◆ Task 1 ◆
In the NetZeroAICT text, how many partners does the project involve?
◆ Task 2 ◆
Write out the stretch of the NetZeroAICT text from "This International Transdisciplinary" through "and more sustainable.", word for word.

◆ Source text ◆
------

The NetZeroAICT Consortium, led by Swedish Collective Minds Radiology and the University of Oxford, secured a substantial €6 million grant from the European Union Horizon Europe, in collaboration with UK Research and Innovation. They want to develop and approve a new technology called CT Digital Contrast TM. This special tech, made by Professor Regent Lee’s team at Oxford, aims to make CT scans better for the environment by using smart software. CT scans contribute about 1% to global greenhouse emissions, so they want to fix that. With this money, the team plans to speed up their research, get the go-ahead for CT Digital Contrast, and create a sustainable way to use this kind of tech. They also want to make a plan that uses eco-friendly computer systems and check how using CT Digital Contrast TM affects society and the environment.
The NetZeroAICT project, backed by funding from Horizon Europe and UK Research Innovation, aims to revolutionize CT imaging’s environmental impact. Led by Collective Minds Radiology and the University of Oxford, the project seeks to develop and deploy CT Digital Contrast, an advanced AI solution eliminating the use of harmful iodinated radiocontrast media in CT scans. This technology digitally creates contrast, avoiding patient risks and reducing pharmaceutical waste. By involving 20 partners from various sectors across Europe, the project intends to establish an eco-friendly framework for AI medical devices, aligning with the European Green Deal’s objectives. The ultimate goal is to transform radiology services for improved patient health while fostering environmental sustainability for future generations.
This International Transdisciplinary Consortium is led by Prof Regent Lee at Oxford University’s Nuffield Department of Surgical Sciences. He is a UK Research Innovation Future Leaders Fellow and Associate Professor of Vascular Surgery. The Oxford team further includes Prof Vicente Grau, Professor of Engineering Science at the Institute of Biomedical Engineering. Their team developed the pioneering technology (CT Digital Contrast TM) which can make Computerised Tomography (CT) scans safer, faster, more equitable and more sustainable.
According to Professor Lee: “The combined NetZeroAICT Consortium expertise will enable us to develop and deploy trustworthy ‘green’ AI software as medical device with the ultimate goal to reduce the environmental footprint from CT imaging. European patients will have access to safer, faster, equitable and sustainable healthcare delivery while the healthcare systems strengthen their alignment with the European Green Deal. This is a new era of translational research. In addition to improving patients’ health, our aspiration is to improve planetary health for future generations.”
In addition to manufacturing AI Software as Medical Devices (AISaMD) that can minimise the climate and environmental impact of clinical imaging (which accounts for ~1% of global greenhouse emissions), the Consortium will develop a reference framework for delivering AISaMDs using a ‘green’ and sustainable pipeline by incorporating green computational architectures and comprehensively examine the social/life cycle impacts of implementing CT Digital Contrast TM.
Professor Paul Shearing, ZERO Institute Director, University of Oxford, said: “Decarbonising society to achieve Net Zero requires scrutiny of all areas of our lives, including healthcare, where emissions may be ‘hiding in plain sight’. The NetZeroAICT consortium have catalogued the carbon intensity of medical imaging and are proposing exciting solutions to reducing the environmental impact of this critical area of medicine. We are excited to see the progress of the consortium, and to identify opportunities for replicating this proactive approach to decarbonisation across the healthcare sector.”

------

Data entries:
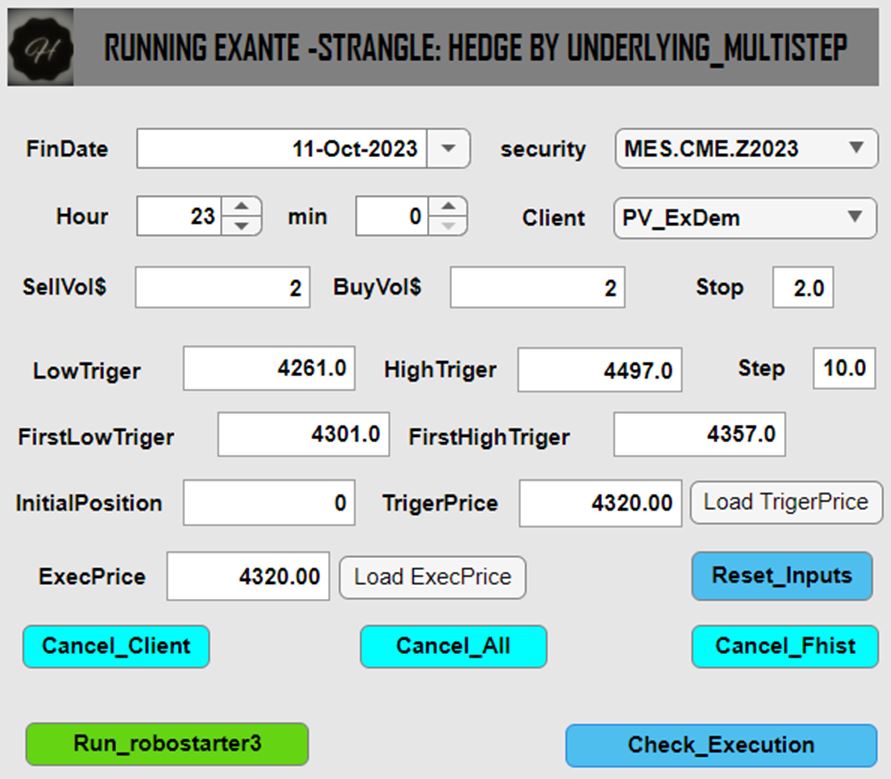This screenshot has height=779, width=891.
Task: Decrease the Hour spinner value
Action: 241,226
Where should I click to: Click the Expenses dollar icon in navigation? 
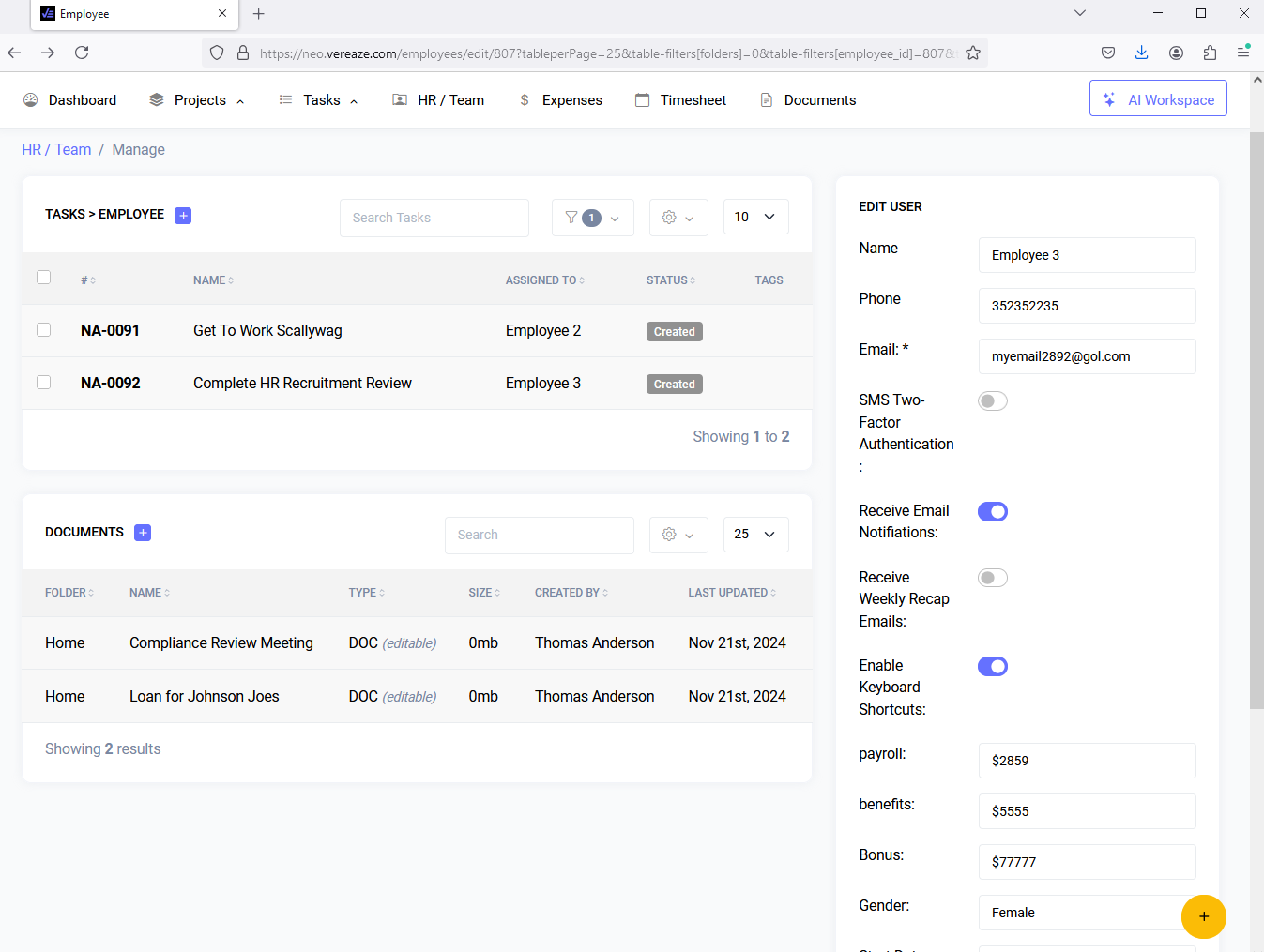(x=524, y=99)
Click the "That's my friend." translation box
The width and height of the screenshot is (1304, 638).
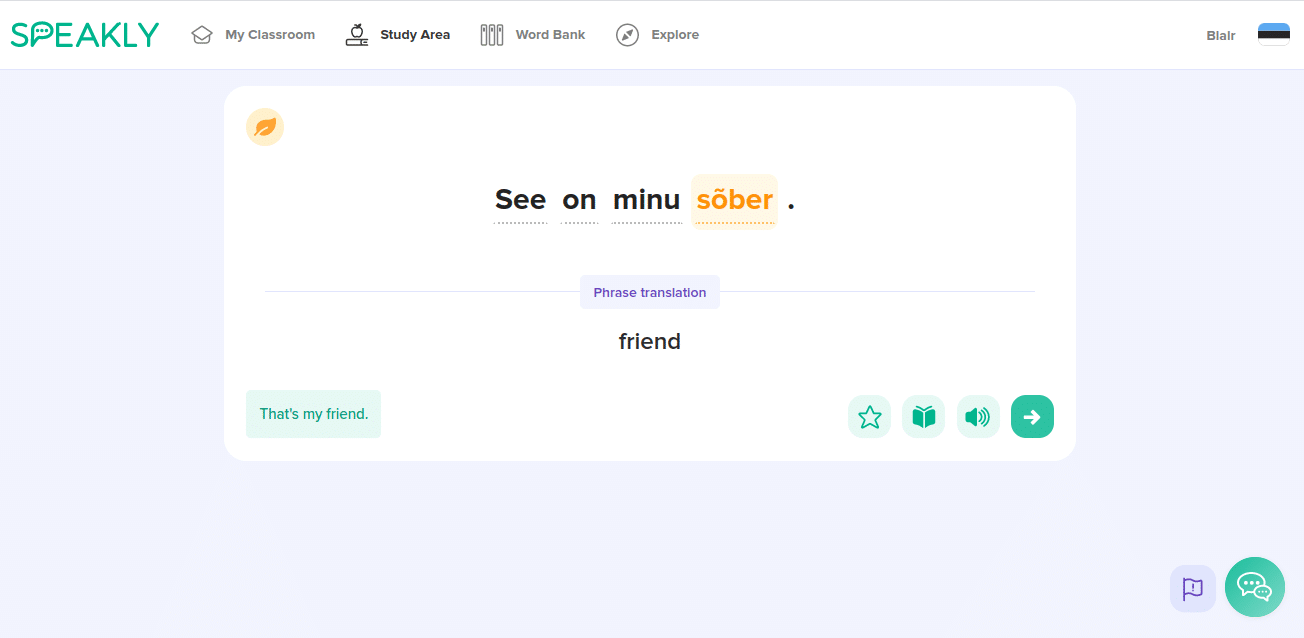pyautogui.click(x=313, y=414)
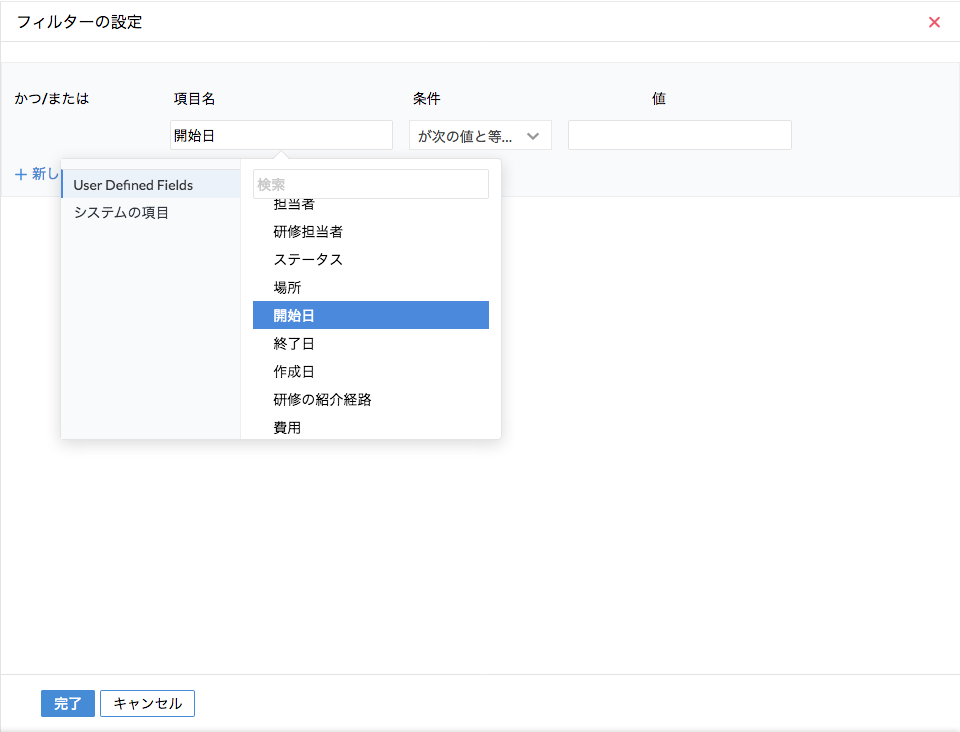Select 担当者 from the field list
Image resolution: width=960 pixels, height=732 pixels.
[x=294, y=205]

------

◆ Written answer 1 ◆
The project involves 20 partners from various sectors across Europe.

◆ Written answer 2 ◆
This International Transdisciplinary Consortium is led by Prof Regent Lee at Oxford University’s Nuffield Department of Surgical Sciences. He is a UK Research Innovation Future Leaders Fellow and Associate Professor of Vascular Surgery. The Oxford team further includes Prof Vicente Grau, Professor of Engineering Science at the Institute of Biomedical Engineering. Their team developed the pioneering technology (CT Digital Contrast TM) which can make Computerised Tomography (CT) scans safer, faster, more equitable and more sustainable.